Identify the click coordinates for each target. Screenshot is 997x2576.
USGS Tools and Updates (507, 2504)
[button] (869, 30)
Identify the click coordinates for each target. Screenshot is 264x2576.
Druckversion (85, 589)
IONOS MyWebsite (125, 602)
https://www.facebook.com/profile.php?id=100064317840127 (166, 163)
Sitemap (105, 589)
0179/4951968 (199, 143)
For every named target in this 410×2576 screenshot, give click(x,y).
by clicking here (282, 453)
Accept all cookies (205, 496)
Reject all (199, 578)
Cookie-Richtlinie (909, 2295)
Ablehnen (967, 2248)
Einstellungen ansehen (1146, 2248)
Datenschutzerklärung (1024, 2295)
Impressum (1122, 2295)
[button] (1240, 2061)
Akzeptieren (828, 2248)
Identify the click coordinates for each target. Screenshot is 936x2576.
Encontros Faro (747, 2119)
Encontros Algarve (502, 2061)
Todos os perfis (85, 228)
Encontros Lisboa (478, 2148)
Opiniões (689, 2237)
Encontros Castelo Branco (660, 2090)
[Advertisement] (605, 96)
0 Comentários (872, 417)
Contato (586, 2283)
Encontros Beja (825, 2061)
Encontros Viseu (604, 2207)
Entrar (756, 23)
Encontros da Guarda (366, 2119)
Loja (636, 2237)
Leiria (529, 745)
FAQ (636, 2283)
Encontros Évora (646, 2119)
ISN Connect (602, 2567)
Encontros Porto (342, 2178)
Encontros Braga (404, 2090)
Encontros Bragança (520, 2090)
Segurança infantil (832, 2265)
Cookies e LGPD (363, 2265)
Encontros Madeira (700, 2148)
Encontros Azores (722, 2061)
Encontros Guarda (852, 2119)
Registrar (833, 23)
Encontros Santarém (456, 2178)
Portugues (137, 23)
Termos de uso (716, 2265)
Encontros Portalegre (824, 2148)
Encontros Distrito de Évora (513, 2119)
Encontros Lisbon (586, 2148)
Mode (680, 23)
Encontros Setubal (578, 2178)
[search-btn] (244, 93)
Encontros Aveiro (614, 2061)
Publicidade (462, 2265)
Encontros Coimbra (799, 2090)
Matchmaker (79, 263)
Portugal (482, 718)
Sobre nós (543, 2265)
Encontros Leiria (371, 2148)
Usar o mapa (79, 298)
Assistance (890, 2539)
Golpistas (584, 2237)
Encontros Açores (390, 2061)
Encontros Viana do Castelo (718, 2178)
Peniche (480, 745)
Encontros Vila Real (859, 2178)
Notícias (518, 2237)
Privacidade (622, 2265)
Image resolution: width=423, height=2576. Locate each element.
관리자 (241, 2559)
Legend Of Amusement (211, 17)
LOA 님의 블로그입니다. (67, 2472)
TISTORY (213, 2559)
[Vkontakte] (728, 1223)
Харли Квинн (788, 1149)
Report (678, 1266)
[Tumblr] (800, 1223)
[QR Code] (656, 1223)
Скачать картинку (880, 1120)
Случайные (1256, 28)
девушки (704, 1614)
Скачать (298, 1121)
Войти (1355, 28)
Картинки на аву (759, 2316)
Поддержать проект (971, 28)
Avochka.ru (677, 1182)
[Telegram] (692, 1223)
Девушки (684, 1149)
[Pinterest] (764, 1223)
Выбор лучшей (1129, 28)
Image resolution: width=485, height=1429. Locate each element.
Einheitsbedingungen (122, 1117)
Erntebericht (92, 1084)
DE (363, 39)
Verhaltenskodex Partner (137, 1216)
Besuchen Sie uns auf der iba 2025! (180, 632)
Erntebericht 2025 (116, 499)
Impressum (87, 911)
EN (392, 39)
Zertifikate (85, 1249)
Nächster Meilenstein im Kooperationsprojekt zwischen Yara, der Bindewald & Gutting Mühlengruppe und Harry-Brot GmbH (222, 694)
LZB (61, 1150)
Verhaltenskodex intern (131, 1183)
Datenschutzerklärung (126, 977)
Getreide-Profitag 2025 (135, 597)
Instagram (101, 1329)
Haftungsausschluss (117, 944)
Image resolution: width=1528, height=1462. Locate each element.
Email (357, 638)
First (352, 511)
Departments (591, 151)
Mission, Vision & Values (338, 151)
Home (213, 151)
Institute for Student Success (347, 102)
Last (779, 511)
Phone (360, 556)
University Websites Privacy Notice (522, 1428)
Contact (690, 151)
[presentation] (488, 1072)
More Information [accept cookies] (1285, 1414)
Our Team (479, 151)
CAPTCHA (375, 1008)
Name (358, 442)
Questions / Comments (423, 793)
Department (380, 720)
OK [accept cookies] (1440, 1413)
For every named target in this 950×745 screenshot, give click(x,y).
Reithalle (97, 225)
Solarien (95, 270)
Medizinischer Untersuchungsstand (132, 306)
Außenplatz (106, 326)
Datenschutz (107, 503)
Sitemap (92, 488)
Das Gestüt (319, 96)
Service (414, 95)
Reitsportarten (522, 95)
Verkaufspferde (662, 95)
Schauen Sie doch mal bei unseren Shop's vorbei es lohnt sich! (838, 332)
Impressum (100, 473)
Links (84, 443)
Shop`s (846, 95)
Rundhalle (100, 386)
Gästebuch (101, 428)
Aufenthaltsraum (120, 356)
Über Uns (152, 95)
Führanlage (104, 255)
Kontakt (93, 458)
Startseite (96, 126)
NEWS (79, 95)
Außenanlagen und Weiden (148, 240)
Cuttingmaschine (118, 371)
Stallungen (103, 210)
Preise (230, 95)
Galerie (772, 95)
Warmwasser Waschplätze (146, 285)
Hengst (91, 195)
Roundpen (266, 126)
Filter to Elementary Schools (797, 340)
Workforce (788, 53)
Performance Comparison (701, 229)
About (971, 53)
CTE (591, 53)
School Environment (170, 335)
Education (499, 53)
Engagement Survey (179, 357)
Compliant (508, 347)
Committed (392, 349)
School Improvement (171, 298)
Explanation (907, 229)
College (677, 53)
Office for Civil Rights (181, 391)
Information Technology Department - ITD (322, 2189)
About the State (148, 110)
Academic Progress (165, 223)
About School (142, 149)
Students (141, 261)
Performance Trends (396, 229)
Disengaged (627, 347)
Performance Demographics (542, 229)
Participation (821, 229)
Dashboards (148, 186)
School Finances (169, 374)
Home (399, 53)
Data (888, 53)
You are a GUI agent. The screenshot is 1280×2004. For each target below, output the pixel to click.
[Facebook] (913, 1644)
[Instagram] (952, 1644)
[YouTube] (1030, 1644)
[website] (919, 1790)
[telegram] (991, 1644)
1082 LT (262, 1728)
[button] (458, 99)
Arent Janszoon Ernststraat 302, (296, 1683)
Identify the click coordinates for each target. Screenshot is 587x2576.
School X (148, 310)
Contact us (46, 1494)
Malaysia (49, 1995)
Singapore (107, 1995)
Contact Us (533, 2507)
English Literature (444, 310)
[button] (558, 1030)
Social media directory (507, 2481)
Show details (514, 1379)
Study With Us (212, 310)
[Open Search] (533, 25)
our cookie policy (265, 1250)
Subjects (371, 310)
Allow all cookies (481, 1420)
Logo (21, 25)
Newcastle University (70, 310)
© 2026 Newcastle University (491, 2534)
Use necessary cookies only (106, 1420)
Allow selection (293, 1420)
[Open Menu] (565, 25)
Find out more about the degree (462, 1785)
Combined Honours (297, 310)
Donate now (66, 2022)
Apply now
____
- _OPDRACHT_: Schrijf alle items hierboven letterlijk over, regel voor regel.

- _ANTWOORD_:
Identify the click coordinates for each target. Screenshot is 997x2576.
USGS Tools and Updates (507, 2504)
[button] (869, 30)
Identify the click coordinates for each target. Screenshot is 264x2576.
Druckversion (85, 589)
IONOS MyWebsite (125, 602)
https://www.facebook.com/profile.php?id=100064317840127 (166, 163)
Sitemap (105, 589)
0179/4951968 (199, 143)
For every named target in this 410×2576 screenshot, give click(x,y).
by clicking here (282, 453)
Accept all cookies (205, 496)
Reject all (199, 578)
Cookie-Richtlinie (909, 2295)
Ablehnen (967, 2248)
Einstellungen ansehen (1146, 2248)
Datenschutzerklärung (1024, 2295)
Impressum (1122, 2295)
[button] (1240, 2061)
Akzeptieren (828, 2248)
Identify the click coordinates for each target. Screenshot is 936x2576.
Encontros Faro (747, 2119)
Encontros Algarve (502, 2061)
Todos os perfis (85, 228)
Encontros Lisboa (478, 2148)
Opiniões (689, 2237)
Encontros Castelo Branco (660, 2090)
[Advertisement] (605, 96)
0 Comentários (872, 417)
Contato (586, 2283)
Encontros Beja (825, 2061)
Encontros Viseu (604, 2207)
Entrar (756, 23)
Encontros da Guarda (366, 2119)
Loja (636, 2237)
Leiria (529, 745)
FAQ (636, 2283)
Encontros Évora (646, 2119)
ISN Connect (602, 2567)
Encontros Porto (342, 2178)
Encontros Braga (404, 2090)
Encontros Bragança (520, 2090)
Segurança infantil (832, 2265)
Cookies e LGPD (363, 2265)
Encontros Madeira (700, 2148)
Encontros Azores (722, 2061)
Encontros Guarda (852, 2119)
Registrar (833, 23)
Encontros Santarém (456, 2178)
Portugues (137, 23)
Termos de uso (716, 2265)
Encontros Portalegre (824, 2148)
Encontros Distrito de Évora (513, 2119)
Encontros Lisbon (586, 2148)
Mode (680, 23)
Encontros Setubal (578, 2178)
[search-btn] (244, 93)
Encontros Aveiro (614, 2061)
Publicidade (462, 2265)
Encontros Coimbra (799, 2090)
Matchmaker (79, 263)
Portugal (482, 718)
Sobre nós (543, 2265)
Encontros Leiria (371, 2148)
Usar o mapa (79, 298)
Assistance (890, 2539)
Golpistas (584, 2237)
Encontros Açores (390, 2061)
Encontros Viana do Castelo (718, 2178)
Peniche (480, 745)
Encontros Vila Real (859, 2178)
Notícias (518, 2237)
Privacidade (622, 2265)
Image resolution: width=423, height=2576. Locate each element.
관리자 (241, 2559)
Legend Of Amusement (211, 17)
LOA 님의 블로그입니다. (67, 2472)
TISTORY (213, 2559)
[Vkontakte] (728, 1223)
Харли Квинн (788, 1149)
Report (678, 1266)
[Tumblr] (800, 1223)
[QR Code] (656, 1223)
Скачать картинку (880, 1120)
Случайные (1256, 28)
девушки (704, 1614)
Скачать (298, 1121)
Войти (1355, 28)
Картинки на аву (759, 2316)
Поддержать проект (971, 28)
Avochka.ru (677, 1182)
[Telegram] (692, 1223)
Девушки (684, 1149)
[Pinterest] (764, 1223)
Выбор лучшей (1129, 28)
Image resolution: width=485, height=1429. Locate each element.
Einheitsbedingungen (122, 1117)
Erntebericht (92, 1084)
DE (363, 39)
Verhaltenskodex Partner (137, 1216)
Besuchen Sie uns auf der iba 2025! (180, 632)
Erntebericht 2025 (116, 499)
Impressum (87, 911)
EN (392, 39)
Zertifikate (85, 1249)
Nächster Meilenstein im Kooperationsprojekt zwischen Yara, der Bindewald & Gutting Mühlengruppe und Harry-Brot GmbH (222, 694)
LZB (61, 1150)
Verhaltenskodex intern (131, 1183)
Datenschutzerklärung (126, 977)
Getreide-Profitag 2025 (135, 597)
Instagram (101, 1329)
Haftungsausschluss (117, 944)
Image resolution: width=1528, height=1462. Locate each element.
Email (357, 638)
First (352, 511)
Departments (591, 151)
Mission, Vision & Values (338, 151)
Home (213, 151)
Institute for Student Success (347, 102)
Last (779, 511)
Phone (360, 556)
University Websites Privacy Notice (522, 1428)
Contact (690, 151)
[presentation] (488, 1072)
More Information [accept cookies] (1285, 1414)
Our Team (479, 151)
CAPTCHA (375, 1008)
Name (358, 442)
Questions / Comments (423, 793)
Department (380, 720)
OK [accept cookies] (1440, 1413)
For every named target in this 950×745 screenshot, give click(x,y).
Reithalle (97, 225)
Solarien (95, 270)
Medizinischer Untersuchungsstand (132, 306)
Außenplatz (106, 326)
Datenschutz (107, 503)
Sitemap (92, 488)
Das Gestüt (319, 96)
Service (414, 95)
Reitsportarten (522, 95)
Verkaufspferde (662, 95)
Schauen Sie doch mal bei unseren Shop's vorbei es lohnt sich! (838, 332)
Impressum (100, 473)
Links (84, 443)
Shop`s (846, 95)
Rundhalle (100, 386)
Gästebuch (101, 428)
Aufenthaltsraum (120, 356)
Über Uns (152, 95)
Führanlage (104, 255)
Kontakt (93, 458)
Startseite (96, 126)
NEWS (79, 95)
Außenanlagen und Weiden (148, 240)
Cuttingmaschine (118, 371)
Stallungen (103, 210)
Preise (230, 95)
Galerie (772, 95)
Warmwasser Waschplätze (146, 285)
Hengst (91, 195)
Roundpen (266, 126)
Filter to Elementary Schools (797, 340)
Workforce (788, 53)
Performance Comparison (701, 229)
About (971, 53)
CTE (591, 53)
School Environment (170, 335)
Education (499, 53)
Engagement Survey (179, 357)
Compliant (508, 347)
Committed (392, 349)
School Improvement (171, 298)
Explanation (907, 229)
College (677, 53)
Office for Civil Rights (181, 391)
Information Technology Department - ITD (322, 2189)
About the State (148, 110)
Academic Progress (165, 223)
About School (142, 149)
Students (141, 261)
Performance Trends (396, 229)
Disengaged (627, 347)
Performance Demographics (542, 229)
Participation (821, 229)
Dashboards (148, 186)
School Finances (169, 374)
Home (399, 53)
Data (888, 53)
You are a GUI agent. The screenshot is 1280×2004. For each target below, output the pixel to click.
[Facebook] (913, 1644)
[Instagram] (952, 1644)
[YouTube] (1030, 1644)
[website] (919, 1790)
[telegram] (991, 1644)
1082 LT (262, 1728)
[button] (458, 99)
Arent Janszoon Ernststraat 302, (296, 1683)
Identify the click coordinates for each target. Screenshot is 587x2576.
School X (148, 310)
Contact us (46, 1494)
Malaysia (49, 1995)
Singapore (107, 1995)
Contact Us (533, 2507)
English Literature (444, 310)
[button] (558, 1030)
Social media directory (507, 2481)
Show details (514, 1379)
Study With Us (212, 310)
[Open Search] (533, 25)
our cookie policy (265, 1250)
Subjects (371, 310)
Allow all cookies (481, 1420)
Logo (21, 25)
Newcastle University (70, 310)
© 2026 Newcastle University (491, 2534)
Use necessary cookies only (106, 1420)
Allow selection (293, 1420)
[Open Menu] (565, 25)
Find out more about the degree (462, 1785)
Combined Honours (297, 310)
Donate now (66, 2022)
Apply now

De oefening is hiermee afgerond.